That person cannot be Ms Suu Kyi, but it will be a person who will act according to her desires. Great changes are doubtless in store. But already Burma is unrecognisable from the paranoid surveillance state that five years ago freed Ms Suu Kyi from 15 years of house arrest.
When I was expelled from Burma shortly before her release, for activities incompatible with my tourist visa – namely, reporting for this newspaper – Burma was the quaintest destination in Asia. The nation’s long downhill skid initiated by the dictator General Ne Win had left this fertile, fascinating country bankrupt and miserable. Its population was largely locked away from the outside world. Formerly known as “the rice bowl of Asia”, it was now unable even to feed itself, let alone hold up its head in the company of Asian Tigers such as Malaysia and Indonesia. For many years, its only significant export to the West was meditation.
The demise of Ne Win left the military still in charge, and now began the age of the cronies, as a handful of local businessmen in cahoots with top generals grew obscenely rich. For the majority, however, life remained basic. The regime continued to spend about one-quarter of the nation’s earnings on the military, but only tiny sums on education and health.

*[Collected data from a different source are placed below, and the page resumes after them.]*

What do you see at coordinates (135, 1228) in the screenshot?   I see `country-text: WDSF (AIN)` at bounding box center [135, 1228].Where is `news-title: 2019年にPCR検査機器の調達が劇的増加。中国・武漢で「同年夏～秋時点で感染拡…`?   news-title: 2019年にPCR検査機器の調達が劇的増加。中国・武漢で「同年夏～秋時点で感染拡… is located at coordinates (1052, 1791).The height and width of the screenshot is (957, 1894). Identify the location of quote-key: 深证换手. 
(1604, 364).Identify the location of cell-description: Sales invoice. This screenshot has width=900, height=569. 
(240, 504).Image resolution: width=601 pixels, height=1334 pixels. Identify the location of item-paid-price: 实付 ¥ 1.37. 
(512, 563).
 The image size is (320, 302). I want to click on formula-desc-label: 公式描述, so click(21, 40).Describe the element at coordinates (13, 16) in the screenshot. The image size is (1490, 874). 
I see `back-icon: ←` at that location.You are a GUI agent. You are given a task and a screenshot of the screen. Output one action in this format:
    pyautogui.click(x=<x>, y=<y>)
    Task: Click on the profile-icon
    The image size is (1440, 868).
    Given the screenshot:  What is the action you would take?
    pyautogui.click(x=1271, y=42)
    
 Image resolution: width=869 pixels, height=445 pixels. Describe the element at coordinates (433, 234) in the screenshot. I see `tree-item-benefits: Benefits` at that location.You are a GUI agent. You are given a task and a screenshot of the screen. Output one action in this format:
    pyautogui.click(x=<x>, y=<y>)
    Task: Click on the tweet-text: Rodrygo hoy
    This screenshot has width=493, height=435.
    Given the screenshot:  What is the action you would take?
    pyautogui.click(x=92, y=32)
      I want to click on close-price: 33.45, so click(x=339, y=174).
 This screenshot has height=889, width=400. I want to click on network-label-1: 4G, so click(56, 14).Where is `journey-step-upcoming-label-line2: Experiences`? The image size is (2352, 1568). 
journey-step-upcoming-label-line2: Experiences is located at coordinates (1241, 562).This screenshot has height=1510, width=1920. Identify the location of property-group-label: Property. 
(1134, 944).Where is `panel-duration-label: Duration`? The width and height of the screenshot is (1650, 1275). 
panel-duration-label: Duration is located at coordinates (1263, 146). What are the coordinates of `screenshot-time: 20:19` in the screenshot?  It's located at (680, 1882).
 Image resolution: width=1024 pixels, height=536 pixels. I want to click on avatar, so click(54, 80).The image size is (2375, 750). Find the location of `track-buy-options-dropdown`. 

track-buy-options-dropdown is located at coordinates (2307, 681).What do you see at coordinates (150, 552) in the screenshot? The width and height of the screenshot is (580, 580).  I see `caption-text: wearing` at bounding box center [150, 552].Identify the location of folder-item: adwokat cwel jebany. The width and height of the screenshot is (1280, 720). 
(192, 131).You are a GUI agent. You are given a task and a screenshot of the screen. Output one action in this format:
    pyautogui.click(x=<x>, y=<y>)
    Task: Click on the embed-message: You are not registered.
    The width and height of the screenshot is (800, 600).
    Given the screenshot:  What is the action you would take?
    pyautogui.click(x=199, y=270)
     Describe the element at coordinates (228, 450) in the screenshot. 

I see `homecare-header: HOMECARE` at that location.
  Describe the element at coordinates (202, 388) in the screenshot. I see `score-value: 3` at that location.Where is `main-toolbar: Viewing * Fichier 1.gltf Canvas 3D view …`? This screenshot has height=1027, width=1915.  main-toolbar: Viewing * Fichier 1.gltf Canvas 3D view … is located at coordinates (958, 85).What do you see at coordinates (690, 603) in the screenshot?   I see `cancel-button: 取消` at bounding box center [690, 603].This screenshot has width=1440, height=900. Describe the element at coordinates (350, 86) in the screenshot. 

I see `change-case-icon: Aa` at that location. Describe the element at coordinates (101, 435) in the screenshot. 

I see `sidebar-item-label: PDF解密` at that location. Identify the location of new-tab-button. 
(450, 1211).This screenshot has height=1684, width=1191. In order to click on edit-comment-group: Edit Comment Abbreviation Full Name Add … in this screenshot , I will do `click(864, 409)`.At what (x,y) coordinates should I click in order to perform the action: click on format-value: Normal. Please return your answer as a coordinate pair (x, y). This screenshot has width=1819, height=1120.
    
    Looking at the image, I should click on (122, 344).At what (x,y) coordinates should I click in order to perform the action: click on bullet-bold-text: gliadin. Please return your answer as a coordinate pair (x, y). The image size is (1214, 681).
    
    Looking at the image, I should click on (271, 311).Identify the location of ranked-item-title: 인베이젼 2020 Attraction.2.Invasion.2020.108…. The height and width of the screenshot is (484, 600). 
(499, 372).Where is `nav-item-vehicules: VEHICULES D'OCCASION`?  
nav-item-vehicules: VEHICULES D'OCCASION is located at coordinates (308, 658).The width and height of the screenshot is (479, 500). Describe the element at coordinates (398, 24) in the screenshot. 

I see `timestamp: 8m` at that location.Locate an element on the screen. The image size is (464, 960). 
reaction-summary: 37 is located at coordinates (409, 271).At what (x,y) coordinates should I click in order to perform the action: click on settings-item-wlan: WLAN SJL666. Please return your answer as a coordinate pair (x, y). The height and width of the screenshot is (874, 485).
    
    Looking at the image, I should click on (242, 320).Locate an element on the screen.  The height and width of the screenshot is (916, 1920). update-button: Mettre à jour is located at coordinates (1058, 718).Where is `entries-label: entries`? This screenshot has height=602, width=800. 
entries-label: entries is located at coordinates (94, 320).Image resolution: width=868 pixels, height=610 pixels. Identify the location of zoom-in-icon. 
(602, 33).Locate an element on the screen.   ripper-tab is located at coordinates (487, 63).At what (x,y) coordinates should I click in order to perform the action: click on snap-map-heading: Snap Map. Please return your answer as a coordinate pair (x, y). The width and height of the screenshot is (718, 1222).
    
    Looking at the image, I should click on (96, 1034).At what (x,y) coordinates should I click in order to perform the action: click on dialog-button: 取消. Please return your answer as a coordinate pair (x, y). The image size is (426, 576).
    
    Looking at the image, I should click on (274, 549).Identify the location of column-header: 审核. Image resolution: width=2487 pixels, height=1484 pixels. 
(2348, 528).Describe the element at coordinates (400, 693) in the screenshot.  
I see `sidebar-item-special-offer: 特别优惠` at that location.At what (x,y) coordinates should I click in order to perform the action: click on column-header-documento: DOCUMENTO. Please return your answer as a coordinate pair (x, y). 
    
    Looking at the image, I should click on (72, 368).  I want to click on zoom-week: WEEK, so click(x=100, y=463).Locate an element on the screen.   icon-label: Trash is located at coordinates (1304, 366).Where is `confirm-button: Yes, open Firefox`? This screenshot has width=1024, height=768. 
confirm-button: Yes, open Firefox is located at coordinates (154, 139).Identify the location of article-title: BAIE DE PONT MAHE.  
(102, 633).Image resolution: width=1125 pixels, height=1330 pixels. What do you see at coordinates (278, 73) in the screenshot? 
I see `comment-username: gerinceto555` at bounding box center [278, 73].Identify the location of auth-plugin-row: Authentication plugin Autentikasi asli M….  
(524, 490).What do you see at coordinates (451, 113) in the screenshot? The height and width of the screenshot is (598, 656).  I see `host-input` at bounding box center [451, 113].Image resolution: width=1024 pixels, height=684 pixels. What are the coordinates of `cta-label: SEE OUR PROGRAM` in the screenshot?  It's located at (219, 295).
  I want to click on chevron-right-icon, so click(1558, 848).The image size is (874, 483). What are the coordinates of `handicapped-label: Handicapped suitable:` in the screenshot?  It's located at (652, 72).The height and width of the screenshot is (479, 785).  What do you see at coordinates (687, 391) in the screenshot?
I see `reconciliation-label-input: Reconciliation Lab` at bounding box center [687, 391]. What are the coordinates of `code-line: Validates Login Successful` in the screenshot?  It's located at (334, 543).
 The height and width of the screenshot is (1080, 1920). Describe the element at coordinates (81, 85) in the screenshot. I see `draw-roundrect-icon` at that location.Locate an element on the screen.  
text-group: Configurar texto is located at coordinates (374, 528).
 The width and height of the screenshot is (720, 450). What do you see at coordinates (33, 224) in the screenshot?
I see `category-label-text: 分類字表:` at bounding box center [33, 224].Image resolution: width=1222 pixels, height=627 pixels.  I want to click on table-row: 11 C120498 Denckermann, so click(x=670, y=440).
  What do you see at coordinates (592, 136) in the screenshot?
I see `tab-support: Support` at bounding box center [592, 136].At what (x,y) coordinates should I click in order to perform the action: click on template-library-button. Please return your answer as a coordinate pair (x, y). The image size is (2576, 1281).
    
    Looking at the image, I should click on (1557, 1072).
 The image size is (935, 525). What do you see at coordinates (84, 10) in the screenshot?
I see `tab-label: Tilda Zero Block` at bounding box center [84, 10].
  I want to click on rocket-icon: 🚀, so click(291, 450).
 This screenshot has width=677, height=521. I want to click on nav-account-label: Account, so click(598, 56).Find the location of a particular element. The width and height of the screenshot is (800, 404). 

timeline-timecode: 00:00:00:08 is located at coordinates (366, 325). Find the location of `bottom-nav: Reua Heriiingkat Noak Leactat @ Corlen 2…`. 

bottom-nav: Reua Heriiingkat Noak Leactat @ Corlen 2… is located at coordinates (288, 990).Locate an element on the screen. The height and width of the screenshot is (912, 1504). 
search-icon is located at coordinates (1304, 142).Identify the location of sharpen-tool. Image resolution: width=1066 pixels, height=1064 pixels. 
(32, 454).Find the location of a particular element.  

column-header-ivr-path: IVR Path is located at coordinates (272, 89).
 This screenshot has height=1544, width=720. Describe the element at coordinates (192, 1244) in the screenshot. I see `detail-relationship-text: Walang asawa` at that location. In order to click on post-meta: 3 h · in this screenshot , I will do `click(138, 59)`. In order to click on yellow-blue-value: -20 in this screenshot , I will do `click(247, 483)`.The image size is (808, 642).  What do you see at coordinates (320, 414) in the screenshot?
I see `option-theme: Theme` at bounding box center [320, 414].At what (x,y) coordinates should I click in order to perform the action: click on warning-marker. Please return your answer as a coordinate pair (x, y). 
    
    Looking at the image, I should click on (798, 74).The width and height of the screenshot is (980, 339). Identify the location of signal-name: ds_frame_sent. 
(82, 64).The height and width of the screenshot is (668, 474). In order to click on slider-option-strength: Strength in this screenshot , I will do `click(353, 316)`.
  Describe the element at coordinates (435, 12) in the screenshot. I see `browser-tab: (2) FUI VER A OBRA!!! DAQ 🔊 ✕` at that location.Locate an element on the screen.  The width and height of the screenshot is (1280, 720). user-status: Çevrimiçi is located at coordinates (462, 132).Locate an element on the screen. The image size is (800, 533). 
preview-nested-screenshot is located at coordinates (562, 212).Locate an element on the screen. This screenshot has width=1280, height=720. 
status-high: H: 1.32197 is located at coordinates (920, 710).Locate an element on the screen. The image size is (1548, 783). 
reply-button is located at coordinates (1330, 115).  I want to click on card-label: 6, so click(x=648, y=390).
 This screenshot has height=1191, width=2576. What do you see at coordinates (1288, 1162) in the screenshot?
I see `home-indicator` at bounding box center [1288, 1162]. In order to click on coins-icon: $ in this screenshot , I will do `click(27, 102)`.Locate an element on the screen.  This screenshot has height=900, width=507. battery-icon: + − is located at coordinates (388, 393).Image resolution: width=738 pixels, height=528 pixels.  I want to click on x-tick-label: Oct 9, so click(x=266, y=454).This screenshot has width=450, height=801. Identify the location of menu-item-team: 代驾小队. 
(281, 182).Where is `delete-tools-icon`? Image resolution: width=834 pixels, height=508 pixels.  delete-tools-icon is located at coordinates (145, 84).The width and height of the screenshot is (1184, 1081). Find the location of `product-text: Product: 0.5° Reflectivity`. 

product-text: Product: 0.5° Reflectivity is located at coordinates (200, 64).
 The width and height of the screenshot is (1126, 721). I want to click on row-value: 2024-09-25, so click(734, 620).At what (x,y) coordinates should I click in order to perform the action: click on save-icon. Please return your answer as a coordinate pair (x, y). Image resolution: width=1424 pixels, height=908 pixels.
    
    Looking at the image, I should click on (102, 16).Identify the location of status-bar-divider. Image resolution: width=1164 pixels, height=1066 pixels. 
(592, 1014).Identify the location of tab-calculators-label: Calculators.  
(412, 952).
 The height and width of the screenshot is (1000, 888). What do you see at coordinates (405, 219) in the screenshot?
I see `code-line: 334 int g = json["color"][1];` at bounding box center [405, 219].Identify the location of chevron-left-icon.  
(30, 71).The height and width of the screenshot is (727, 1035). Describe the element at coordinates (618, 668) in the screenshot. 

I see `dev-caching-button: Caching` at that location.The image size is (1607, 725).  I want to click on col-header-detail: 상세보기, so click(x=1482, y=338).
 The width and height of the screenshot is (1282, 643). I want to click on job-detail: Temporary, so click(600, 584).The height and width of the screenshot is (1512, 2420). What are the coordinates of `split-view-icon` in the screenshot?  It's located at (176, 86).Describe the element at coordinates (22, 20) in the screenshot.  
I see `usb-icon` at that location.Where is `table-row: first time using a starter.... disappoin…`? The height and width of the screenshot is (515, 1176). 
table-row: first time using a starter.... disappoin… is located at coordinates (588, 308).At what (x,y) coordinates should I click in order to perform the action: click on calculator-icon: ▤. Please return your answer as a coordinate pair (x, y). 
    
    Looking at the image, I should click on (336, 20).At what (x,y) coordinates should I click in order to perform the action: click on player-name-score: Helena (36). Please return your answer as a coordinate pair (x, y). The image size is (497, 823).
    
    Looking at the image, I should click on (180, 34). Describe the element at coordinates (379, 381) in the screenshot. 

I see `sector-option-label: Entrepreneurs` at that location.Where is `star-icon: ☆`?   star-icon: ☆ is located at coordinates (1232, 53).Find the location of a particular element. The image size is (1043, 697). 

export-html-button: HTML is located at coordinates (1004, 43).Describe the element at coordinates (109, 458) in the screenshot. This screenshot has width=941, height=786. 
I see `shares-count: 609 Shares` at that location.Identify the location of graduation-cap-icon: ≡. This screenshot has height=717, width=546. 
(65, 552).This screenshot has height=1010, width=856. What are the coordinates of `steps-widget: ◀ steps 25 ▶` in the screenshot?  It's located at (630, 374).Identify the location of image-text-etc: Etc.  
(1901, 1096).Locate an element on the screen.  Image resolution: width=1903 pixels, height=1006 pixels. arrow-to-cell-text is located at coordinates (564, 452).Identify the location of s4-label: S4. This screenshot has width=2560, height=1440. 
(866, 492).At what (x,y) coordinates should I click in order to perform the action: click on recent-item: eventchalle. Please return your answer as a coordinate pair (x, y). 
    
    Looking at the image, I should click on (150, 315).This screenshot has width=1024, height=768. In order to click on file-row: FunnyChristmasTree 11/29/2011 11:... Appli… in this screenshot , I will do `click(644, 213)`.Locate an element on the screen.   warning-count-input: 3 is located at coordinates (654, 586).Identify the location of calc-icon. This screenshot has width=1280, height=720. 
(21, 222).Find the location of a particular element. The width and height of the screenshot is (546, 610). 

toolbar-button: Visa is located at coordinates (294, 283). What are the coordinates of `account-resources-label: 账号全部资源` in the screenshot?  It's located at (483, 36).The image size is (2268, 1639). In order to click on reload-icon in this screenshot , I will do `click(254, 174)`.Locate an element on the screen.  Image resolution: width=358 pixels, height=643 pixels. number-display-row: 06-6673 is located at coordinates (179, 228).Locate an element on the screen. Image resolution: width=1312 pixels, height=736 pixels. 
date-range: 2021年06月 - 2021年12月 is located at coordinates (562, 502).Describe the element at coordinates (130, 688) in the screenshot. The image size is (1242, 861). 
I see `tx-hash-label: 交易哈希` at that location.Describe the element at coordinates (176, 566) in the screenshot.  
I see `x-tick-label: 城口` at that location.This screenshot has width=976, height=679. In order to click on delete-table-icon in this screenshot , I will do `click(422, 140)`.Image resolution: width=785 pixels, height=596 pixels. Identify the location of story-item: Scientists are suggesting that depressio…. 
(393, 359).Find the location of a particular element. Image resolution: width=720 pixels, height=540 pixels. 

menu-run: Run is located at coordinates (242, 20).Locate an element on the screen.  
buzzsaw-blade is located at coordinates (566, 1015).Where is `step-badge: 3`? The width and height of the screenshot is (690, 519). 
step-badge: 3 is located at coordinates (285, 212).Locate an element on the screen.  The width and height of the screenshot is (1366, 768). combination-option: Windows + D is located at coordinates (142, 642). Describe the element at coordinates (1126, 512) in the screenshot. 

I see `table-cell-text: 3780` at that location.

The few cars on the roads were beaten-up Japanese models, imported second-hand when well past their best.
Other countries in the region enjoyed a tourism bonanza, but only a trickle of foreigners bothered with Burma, with its ugly reputation for killing and locking up protesters. And those few who came had to wrestle with two different exchange rates for the kyat, the official rate ten times higher than the one people actually used. They had to get to grips with a country that possessed no ATMs, where you were sunk without cash – and that cash had to be US dollars in pristine condition.
Mobile phones on international networks did not function here: “A Burma expert,” one businessman put it, “is a guy who knows his Blackberry won’t work when he gets off the plane.” Indeed, for anyone craving a break from technology, Burma was ideal: the internet worked no better than mobile phones did. The regime had understood the risks that social media posed to it, with the result that logging on was a mug’s game. The only printed news source was a farcically dull state-sponsored daily, the New Light of Myanmar, with its obligatory front-page splash of a general touring a factory. More reliable information could be obtained from friendly locals, but only at great risk to all concerned on account of the ubiquitous spooks and informers.
Much has changed during five years of reform. Today every teenager has a smartphone, the internet functions tolerably well and several daily papers publish without pre-censorship, although they face new hazards of intimidation and malicious prosecution.
There are downsides to all this: Rangoon is mutating into just another chaotic Asian megalopolis, with soaring new buildings and snarled traffic. But the spooks and informers have gone: the shadow of fear that hung over the Burmese for so many years has melted away.